Intravenous immunoglobulins suppress immunoglobulin productions by suppressing Ca(2+)-dependent signal transduction through Fc gamma receptors in B lymphocytes.

A high dose intravenous immunoglobulin (IVIG) therapy is used in the treatment of a wide range of autoimmune disorders. However, the mechanisms of the action of IVIGs remain poorly understood. To analyse the mechanisms of effects of IVIGs on immunoglobulin (Ig) production of B cells, the effects of IVIGs on B lymphoblastoid cell lines transformed by Epstein-Barr virus (LCLs) were investigated.
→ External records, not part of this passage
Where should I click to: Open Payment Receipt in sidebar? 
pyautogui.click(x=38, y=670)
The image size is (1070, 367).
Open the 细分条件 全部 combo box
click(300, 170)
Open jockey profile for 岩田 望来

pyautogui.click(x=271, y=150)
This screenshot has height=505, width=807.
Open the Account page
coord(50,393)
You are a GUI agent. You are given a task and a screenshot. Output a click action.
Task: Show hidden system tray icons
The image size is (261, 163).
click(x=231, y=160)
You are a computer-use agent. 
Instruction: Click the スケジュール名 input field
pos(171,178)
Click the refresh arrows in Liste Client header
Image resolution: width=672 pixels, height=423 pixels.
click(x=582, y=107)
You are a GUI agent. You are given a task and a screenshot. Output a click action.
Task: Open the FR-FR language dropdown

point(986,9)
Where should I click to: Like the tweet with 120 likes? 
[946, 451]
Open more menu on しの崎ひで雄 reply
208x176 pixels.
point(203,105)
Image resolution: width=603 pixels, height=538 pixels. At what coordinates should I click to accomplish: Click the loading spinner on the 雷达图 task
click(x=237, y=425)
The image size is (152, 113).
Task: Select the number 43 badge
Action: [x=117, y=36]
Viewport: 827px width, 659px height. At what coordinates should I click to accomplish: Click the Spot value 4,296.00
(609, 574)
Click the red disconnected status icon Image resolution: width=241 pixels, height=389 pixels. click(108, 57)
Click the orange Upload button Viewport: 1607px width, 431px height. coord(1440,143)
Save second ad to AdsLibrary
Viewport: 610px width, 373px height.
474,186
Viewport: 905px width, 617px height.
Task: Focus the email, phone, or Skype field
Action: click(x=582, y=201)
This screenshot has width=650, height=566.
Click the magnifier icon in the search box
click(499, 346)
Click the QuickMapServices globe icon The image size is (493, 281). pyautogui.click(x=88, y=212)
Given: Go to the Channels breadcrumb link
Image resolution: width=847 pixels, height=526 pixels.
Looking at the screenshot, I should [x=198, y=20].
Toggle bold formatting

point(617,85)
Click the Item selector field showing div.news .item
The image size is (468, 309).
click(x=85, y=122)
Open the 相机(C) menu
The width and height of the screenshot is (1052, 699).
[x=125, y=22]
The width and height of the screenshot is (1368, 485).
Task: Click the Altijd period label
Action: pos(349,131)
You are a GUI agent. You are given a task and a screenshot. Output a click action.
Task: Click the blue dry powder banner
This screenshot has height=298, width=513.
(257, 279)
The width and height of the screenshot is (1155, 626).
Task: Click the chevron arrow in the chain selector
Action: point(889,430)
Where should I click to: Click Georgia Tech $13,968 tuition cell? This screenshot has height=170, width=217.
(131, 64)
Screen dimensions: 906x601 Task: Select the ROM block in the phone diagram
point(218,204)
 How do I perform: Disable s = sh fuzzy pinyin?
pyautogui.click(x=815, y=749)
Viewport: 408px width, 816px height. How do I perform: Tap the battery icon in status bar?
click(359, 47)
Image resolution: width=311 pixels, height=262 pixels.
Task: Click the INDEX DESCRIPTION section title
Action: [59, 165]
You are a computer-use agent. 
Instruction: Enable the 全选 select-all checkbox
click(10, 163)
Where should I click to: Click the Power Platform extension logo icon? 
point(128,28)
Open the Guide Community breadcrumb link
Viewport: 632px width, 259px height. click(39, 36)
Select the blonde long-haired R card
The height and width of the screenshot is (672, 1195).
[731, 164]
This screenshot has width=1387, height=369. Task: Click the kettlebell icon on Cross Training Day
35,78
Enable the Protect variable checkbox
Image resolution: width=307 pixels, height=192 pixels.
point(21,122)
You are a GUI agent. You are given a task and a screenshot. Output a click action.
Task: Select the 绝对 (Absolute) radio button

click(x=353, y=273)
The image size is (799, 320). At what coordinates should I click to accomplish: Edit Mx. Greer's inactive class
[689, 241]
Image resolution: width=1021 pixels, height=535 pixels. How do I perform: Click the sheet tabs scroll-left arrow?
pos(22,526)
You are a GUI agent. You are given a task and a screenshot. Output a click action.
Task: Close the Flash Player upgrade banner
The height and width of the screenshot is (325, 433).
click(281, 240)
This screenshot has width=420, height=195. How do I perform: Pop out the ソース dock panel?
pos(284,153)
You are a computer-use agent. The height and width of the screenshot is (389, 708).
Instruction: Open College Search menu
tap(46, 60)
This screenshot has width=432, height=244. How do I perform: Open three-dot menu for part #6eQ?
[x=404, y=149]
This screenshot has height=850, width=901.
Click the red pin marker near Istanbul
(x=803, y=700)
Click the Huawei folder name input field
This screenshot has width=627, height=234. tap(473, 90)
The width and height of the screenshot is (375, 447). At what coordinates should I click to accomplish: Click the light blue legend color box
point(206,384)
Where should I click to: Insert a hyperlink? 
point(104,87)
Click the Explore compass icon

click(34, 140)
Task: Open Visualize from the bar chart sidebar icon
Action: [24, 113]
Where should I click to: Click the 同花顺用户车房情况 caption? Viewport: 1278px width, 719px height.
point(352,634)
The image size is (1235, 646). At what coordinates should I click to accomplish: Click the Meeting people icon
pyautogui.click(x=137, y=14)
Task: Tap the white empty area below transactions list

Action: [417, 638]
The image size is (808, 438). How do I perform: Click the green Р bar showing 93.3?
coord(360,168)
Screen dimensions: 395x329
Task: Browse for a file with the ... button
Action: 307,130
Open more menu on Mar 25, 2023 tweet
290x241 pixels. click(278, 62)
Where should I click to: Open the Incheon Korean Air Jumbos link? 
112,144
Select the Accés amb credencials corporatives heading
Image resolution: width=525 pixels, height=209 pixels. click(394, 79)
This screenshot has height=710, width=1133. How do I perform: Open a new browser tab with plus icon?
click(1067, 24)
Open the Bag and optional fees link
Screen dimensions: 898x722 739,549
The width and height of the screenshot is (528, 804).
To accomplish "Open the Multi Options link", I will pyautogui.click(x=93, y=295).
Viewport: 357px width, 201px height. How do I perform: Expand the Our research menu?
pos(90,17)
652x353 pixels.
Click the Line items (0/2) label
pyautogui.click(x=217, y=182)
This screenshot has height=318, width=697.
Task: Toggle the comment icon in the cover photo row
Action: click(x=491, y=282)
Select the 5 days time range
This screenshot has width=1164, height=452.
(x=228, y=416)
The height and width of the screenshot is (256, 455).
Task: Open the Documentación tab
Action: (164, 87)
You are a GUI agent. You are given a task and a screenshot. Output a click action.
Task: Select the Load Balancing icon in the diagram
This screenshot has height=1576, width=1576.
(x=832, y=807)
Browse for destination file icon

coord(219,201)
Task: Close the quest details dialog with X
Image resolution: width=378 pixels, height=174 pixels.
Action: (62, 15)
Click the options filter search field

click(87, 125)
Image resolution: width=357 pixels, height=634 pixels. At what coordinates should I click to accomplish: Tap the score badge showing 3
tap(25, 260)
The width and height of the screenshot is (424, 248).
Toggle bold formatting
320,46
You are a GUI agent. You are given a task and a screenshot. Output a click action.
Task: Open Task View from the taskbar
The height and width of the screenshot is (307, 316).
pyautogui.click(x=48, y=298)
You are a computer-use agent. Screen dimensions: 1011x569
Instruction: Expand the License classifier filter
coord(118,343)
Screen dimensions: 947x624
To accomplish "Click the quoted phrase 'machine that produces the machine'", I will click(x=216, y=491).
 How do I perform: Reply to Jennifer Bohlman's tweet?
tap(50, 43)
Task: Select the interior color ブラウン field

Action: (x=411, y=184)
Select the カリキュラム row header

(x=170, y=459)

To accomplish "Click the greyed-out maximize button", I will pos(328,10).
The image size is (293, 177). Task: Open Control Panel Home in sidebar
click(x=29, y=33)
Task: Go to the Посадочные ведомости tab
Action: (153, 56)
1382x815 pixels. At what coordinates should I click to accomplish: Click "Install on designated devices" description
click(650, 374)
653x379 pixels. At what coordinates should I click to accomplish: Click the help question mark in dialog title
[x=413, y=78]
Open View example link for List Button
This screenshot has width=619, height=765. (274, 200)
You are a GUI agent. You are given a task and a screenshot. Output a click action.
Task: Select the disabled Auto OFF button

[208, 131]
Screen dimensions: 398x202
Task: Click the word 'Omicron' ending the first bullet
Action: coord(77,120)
The productions of IgG or IgM of LCLs were dose-dependently suppressed by polyethylene glycol (PEG)-treated IVIG or pH 4-treated IVIG though the productions were not or only slightly suppressed by pepsin-treated IVIG. The suppression by IVIGs was blocked by anti-human IgG Fc or anti-Fc gamma RII. C mu gene expression and mu s C terminal gene expression of LCLs were suppressed by PEG-treated IVIG, whereas neither C mu gene expression nor mu s C terminal gene expression of LCLs were suppressed by pepsin-treated IVIG. Although the increase in intracellular calcium concentration in LCLs was not suppressed by pepsin-treated IVIG, the increase was suppressed by PEG-treated IVIG. This suppressing effect of PEG-treated IVIG on intracellular calcium concentration of LCLs was blocked by anti-human IgG Fc or anti- Fc gamma RII. Our results suggest that IVIGs suppressed the Ca(2+)-dependent signal transduction through Fc gamma R on B-cell membrane, consequently, the transcription of C mu mRNA, especially secreted mu mRNA was suppressed in the B cells.